> [WORK INSTRUCTIONS]
Reproduce the records verbatim, starting at the line that contains "Given: Click the Favoriten settings gear" and ending at the line that contains "tap(510, 99)", with both of those lines included.

> [AVAILABLE DATA]

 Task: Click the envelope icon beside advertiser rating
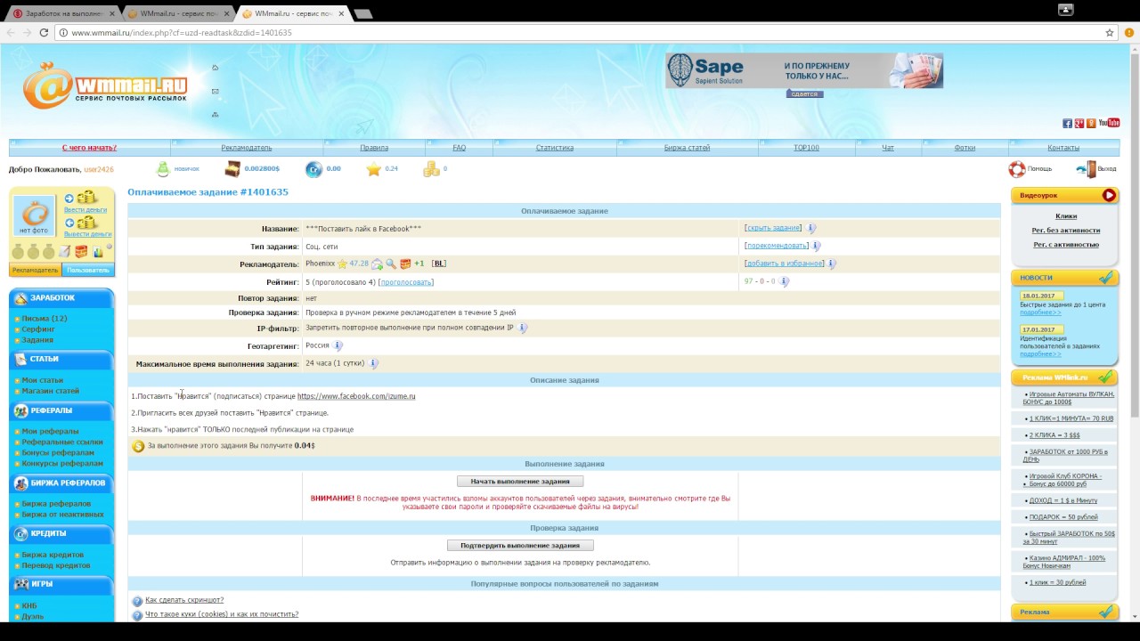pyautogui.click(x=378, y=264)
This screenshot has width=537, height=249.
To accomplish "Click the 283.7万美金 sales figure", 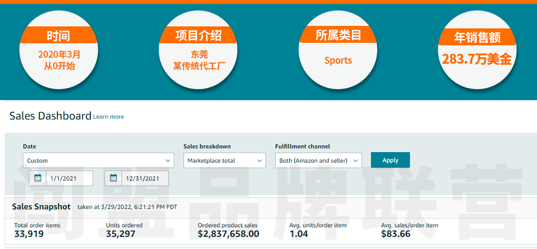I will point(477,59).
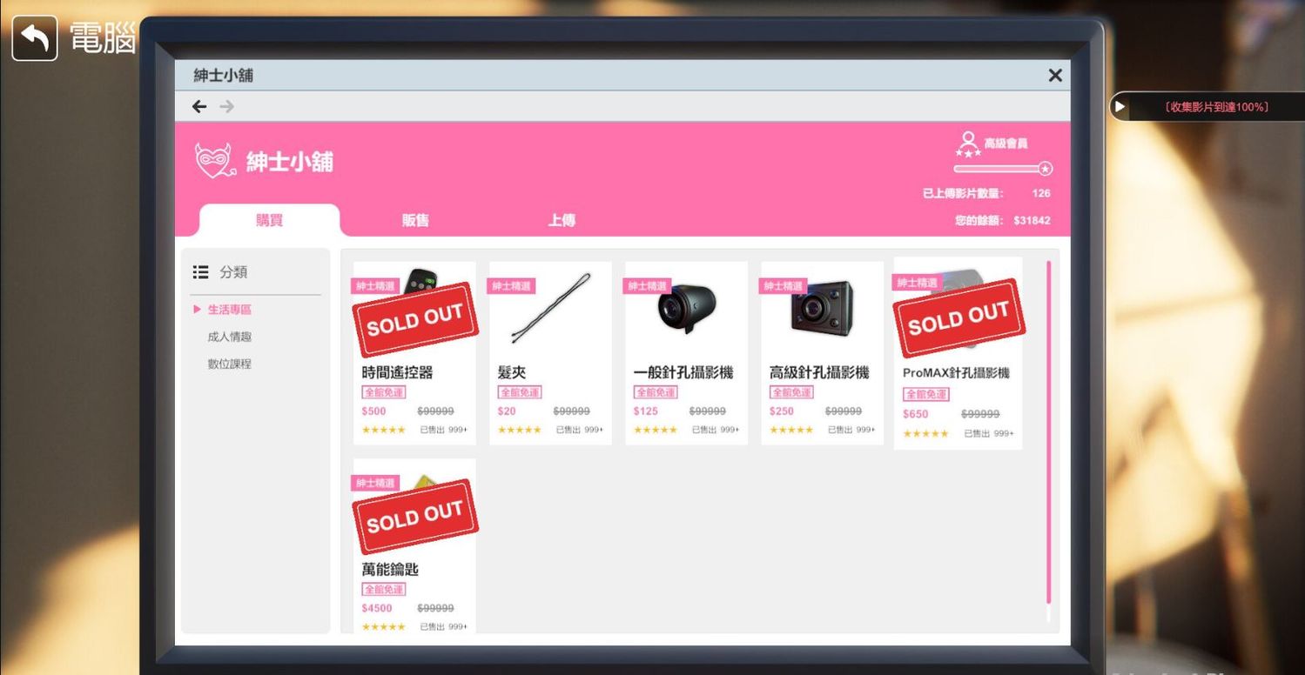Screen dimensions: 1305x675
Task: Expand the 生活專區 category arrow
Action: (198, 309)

--

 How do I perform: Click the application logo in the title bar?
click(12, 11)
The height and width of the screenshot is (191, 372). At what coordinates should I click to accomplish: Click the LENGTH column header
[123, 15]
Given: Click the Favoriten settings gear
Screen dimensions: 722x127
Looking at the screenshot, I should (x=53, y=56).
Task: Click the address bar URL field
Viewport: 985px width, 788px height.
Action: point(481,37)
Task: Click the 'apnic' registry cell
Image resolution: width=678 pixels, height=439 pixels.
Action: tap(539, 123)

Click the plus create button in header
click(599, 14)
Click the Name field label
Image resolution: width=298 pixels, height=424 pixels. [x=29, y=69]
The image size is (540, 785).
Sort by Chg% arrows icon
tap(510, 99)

...

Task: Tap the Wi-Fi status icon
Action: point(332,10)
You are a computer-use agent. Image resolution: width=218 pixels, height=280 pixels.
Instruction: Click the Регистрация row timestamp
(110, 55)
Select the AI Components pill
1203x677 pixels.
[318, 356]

> [OUTPUT BELOW]
Given: Click the Favoriten settings gear
Screen dimensions: 722x127
Looking at the screenshot, I should (x=53, y=56).
Task: Click the address bar URL field
Viewport: 985px width, 788px height.
Action: point(481,37)
Task: Click the 'apnic' registry cell
Image resolution: width=678 pixels, height=439 pixels.
Action: tap(539, 123)

Click the plus create button in header
click(599, 14)
Click the Name field label
Image resolution: width=298 pixels, height=424 pixels. [x=29, y=69]
The image size is (540, 785).
Sort by Chg% arrows icon
tap(510, 99)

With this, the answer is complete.